(Saved data entries)
══════════════════════════════
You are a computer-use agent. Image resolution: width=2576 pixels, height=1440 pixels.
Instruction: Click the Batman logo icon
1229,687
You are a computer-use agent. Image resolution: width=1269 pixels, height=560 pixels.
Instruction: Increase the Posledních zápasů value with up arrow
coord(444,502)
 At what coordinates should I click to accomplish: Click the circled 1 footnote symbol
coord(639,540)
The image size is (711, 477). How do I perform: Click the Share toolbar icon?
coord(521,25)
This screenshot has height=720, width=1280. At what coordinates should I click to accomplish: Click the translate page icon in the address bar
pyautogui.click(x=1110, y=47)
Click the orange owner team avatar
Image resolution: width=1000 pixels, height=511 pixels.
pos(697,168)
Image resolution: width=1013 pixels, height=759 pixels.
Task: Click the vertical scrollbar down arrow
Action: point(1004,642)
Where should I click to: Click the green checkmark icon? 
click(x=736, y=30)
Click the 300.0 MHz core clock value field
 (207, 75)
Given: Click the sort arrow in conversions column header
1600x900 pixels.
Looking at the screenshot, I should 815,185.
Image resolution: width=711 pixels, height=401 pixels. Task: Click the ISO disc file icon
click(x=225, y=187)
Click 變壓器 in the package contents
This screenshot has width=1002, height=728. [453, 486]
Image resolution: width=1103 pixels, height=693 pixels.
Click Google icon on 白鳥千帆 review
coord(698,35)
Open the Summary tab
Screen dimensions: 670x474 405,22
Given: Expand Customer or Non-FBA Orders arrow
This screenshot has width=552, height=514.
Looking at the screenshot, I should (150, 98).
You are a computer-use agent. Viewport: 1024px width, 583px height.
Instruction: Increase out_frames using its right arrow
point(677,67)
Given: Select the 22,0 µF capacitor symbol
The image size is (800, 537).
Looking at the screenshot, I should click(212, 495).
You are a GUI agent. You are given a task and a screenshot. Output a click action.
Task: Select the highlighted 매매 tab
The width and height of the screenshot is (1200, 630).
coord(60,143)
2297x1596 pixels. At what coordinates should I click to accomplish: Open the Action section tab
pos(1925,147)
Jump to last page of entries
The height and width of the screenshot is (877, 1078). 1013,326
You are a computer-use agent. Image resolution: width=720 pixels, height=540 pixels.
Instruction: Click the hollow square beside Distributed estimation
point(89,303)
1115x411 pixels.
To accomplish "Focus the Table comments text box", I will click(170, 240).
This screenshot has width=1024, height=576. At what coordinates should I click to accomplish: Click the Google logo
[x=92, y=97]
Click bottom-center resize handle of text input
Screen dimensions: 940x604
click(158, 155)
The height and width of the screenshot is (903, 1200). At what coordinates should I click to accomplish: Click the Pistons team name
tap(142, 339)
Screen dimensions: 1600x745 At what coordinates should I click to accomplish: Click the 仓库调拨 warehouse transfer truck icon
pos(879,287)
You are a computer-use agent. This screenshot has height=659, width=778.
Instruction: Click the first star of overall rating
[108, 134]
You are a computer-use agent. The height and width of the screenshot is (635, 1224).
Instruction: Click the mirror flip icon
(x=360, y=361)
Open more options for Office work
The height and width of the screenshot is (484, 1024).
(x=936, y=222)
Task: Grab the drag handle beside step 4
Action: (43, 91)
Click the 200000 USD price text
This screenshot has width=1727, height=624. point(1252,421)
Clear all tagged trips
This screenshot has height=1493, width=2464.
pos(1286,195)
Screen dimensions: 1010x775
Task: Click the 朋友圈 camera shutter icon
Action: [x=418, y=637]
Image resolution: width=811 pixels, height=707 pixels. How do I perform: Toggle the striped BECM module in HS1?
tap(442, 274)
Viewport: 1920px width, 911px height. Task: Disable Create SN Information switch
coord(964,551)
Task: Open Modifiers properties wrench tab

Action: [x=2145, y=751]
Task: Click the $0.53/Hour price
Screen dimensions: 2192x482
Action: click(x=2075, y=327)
══════════════════════════════
> _Given instruction_: Edit the rows above so that "computer-use agent" becomes "desktop agent" wherever it appears, and leave every other part unchanged.

> _Output for this exercise_:
You are a desktop agent. Image resolution: width=2576 pixels, height=1440 pixels.
Instruction: Click the Batman logo icon
1229,687
You are a desktop agent. Image resolution: width=1269 pixels, height=560 pixels.
Instruction: Increase the Posledních zápasů value with up arrow
coord(444,502)
 At what coordinates should I click to accomplish: Click the circled 1 footnote symbol
coord(639,540)
The image size is (711, 477). How do I perform: Click the Share toolbar icon?
coord(521,25)
This screenshot has height=720, width=1280. At what coordinates should I click to accomplish: Click the translate page icon in the address bar
pyautogui.click(x=1110, y=47)
Click the orange owner team avatar
Image resolution: width=1000 pixels, height=511 pixels.
pos(697,168)
Image resolution: width=1013 pixels, height=759 pixels.
Task: Click the vertical scrollbar down arrow
Action: point(1004,642)
Where should I click to: Click the green checkmark icon? 
click(x=736, y=30)
Click the 300.0 MHz core clock value field
 (207, 75)
Given: Click the sort arrow in conversions column header
1600x900 pixels.
Looking at the screenshot, I should 815,185.
Image resolution: width=711 pixels, height=401 pixels. Task: Click the ISO disc file icon
click(x=225, y=187)
Click 變壓器 in the package contents
This screenshot has width=1002, height=728. [453, 486]
Image resolution: width=1103 pixels, height=693 pixels.
Click Google icon on 白鳥千帆 review
coord(698,35)
Open the Summary tab
Screen dimensions: 670x474 405,22
Given: Expand Customer or Non-FBA Orders arrow
This screenshot has width=552, height=514.
Looking at the screenshot, I should (150, 98).
You are a desktop agent. Viewport: 1024px width, 583px height.
Instruction: Increase out_frames using its right arrow
point(677,67)
Given: Select the 22,0 µF capacitor symbol
The image size is (800, 537).
Looking at the screenshot, I should click(212, 495).
You are a GUI agent. You are given a task and a screenshot. Output a click action.
Task: Select the highlighted 매매 tab
The width and height of the screenshot is (1200, 630).
coord(60,143)
2297x1596 pixels. At what coordinates should I click to accomplish: Open the Action section tab
pos(1925,147)
Jump to last page of entries
The height and width of the screenshot is (877, 1078). 1013,326
You are a desktop agent. Image resolution: width=720 pixels, height=540 pixels.
Instruction: Click the hollow square beside Distributed estimation
point(89,303)
1115x411 pixels.
To accomplish "Focus the Table comments text box", I will click(170, 240).
This screenshot has width=1024, height=576. At what coordinates should I click to accomplish: Click the Google logo
[x=92, y=97]
Click bottom-center resize handle of text input
Screen dimensions: 940x604
click(158, 155)
The height and width of the screenshot is (903, 1200). At what coordinates should I click to accomplish: Click the Pistons team name
tap(142, 339)
Screen dimensions: 1600x745 At what coordinates should I click to accomplish: Click the 仓库调拨 warehouse transfer truck icon
pos(879,287)
You are a desktop agent. This screenshot has height=659, width=778.
Instruction: Click the first star of overall rating
[108, 134]
You are a desktop agent. The height and width of the screenshot is (635, 1224).
Instruction: Click the mirror flip icon
(x=360, y=361)
Open more options for Office work
The height and width of the screenshot is (484, 1024).
(x=936, y=222)
Task: Grab the drag handle beside step 4
Action: (43, 91)
Click the 200000 USD price text
This screenshot has width=1727, height=624. point(1252,421)
Clear all tagged trips
This screenshot has height=1493, width=2464.
pos(1286,195)
Screen dimensions: 1010x775
Task: Click the 朋友圈 camera shutter icon
Action: [x=418, y=637]
Image resolution: width=811 pixels, height=707 pixels. How do I perform: Toggle the striped BECM module in HS1?
tap(442, 274)
Viewport: 1920px width, 911px height. Task: Disable Create SN Information switch
coord(964,551)
Task: Open Modifiers properties wrench tab

Action: [x=2145, y=751]
Task: Click the $0.53/Hour price
Screen dimensions: 2192x482
Action: click(x=2075, y=327)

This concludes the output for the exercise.